Lesson 8: Minority existence in rural areas become unsustainable

A minority with political power can ensure that the conditions for a sustainable minority life in rural areas exist. It involves issues such as Western town management, safety, property rights, infrastructure, working public services and cultural institutions such as schools and old age homes. These conditions for sustainable minority existence has expired, and the majority control almost all aspects of minorities’ lives.

Lesson 9: Estrangement

The events at Senekal, once again showed how deep the estrangement is between the government and the Afrikaner. There is very little trust that can be built on, and there few indications that the ANC realises that a new settlement is needed in the country to overcome all the crises.

Although personal relations between people of different races are still good, the poor political relations lead to estrangement. ANC politicians use white people as scapegoats to divert attention from their failures. It is becoming more and more popular to govern against white people. Politicians hope to move Afrikaner statues to a so-called “park of shame”, hoping that it will divert attention from the country full of monuments of ANC scandals and failures.

Lesson 10: We want to, can and will ourselves

The failure of ANC governance in the country necessitates greater Afrikaner self-government. We have no other choice.

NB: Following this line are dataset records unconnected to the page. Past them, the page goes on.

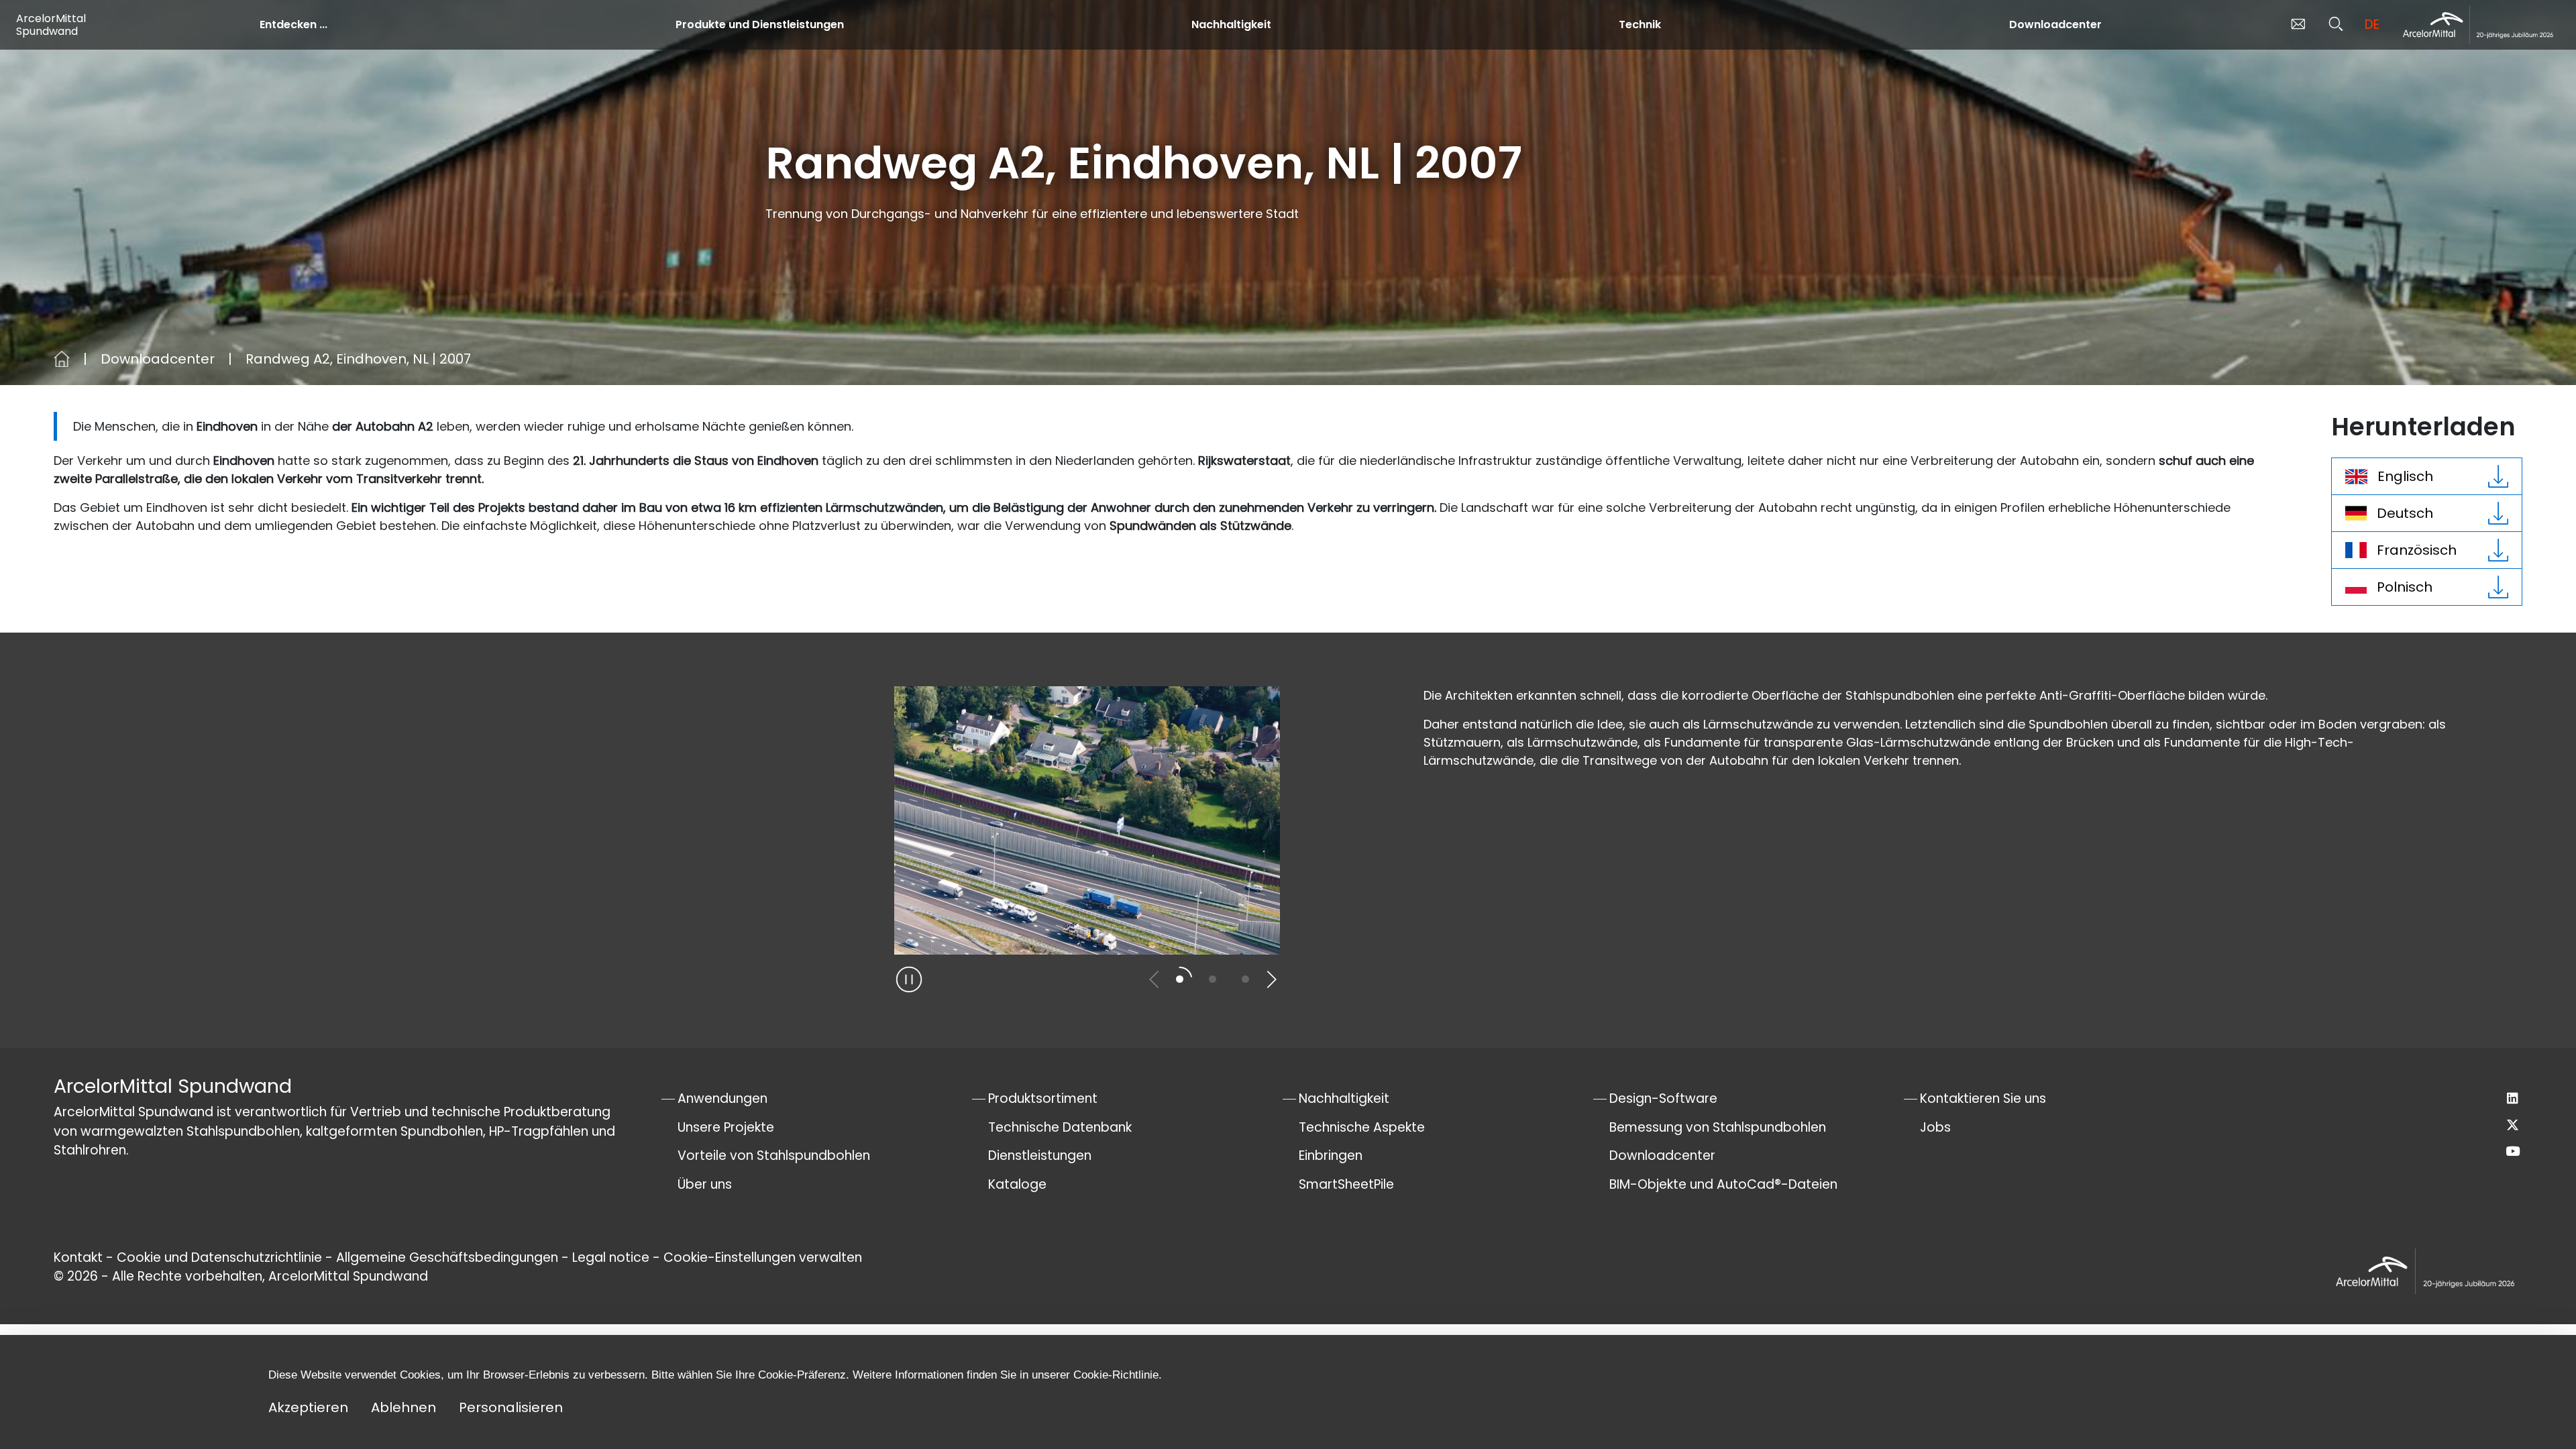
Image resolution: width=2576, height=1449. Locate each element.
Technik (1640, 24)
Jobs (1935, 1127)
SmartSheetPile (1346, 1184)
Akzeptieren (308, 1407)
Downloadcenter (2055, 24)
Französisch (2417, 550)
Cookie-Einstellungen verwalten (762, 1257)
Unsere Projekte (726, 1127)
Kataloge (1017, 1184)
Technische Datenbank (1060, 1127)
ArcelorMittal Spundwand (51, 25)
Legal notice (610, 1257)
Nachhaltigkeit (1231, 24)
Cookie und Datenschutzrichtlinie (221, 1257)
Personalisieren (511, 1407)
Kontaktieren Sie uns (1983, 1098)
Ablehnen (403, 1407)
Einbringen (1330, 1155)
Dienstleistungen (1039, 1155)
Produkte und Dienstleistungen (760, 24)
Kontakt (78, 1257)
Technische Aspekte (1362, 1127)
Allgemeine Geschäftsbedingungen (447, 1257)
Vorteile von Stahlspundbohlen (774, 1155)
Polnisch (2404, 587)
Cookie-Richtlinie (1116, 1374)
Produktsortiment (1042, 1098)
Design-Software (1663, 1098)
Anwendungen (722, 1098)
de (2372, 24)
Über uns (705, 1184)
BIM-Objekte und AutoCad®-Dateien (1723, 1184)
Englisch (2405, 476)
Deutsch (2405, 513)
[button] (1154, 979)
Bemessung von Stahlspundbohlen (1717, 1127)
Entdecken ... (293, 24)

The only future we will have is the one we are going to create ourselves. Fortunately, we do not have to start at the beginning. We have long been building on growing self-government through the network of self-help organisations that the Solidarity Movement has built up over recent years. The challenge, however, is to shift to a new gear of accelerated building, in light of the accelerating state collapse we currently experience.

Let us honour the memory of Brendin Horner, by using these lessons to build the conditions for a sustainable free, safe and prosperous existence for Afrikaners.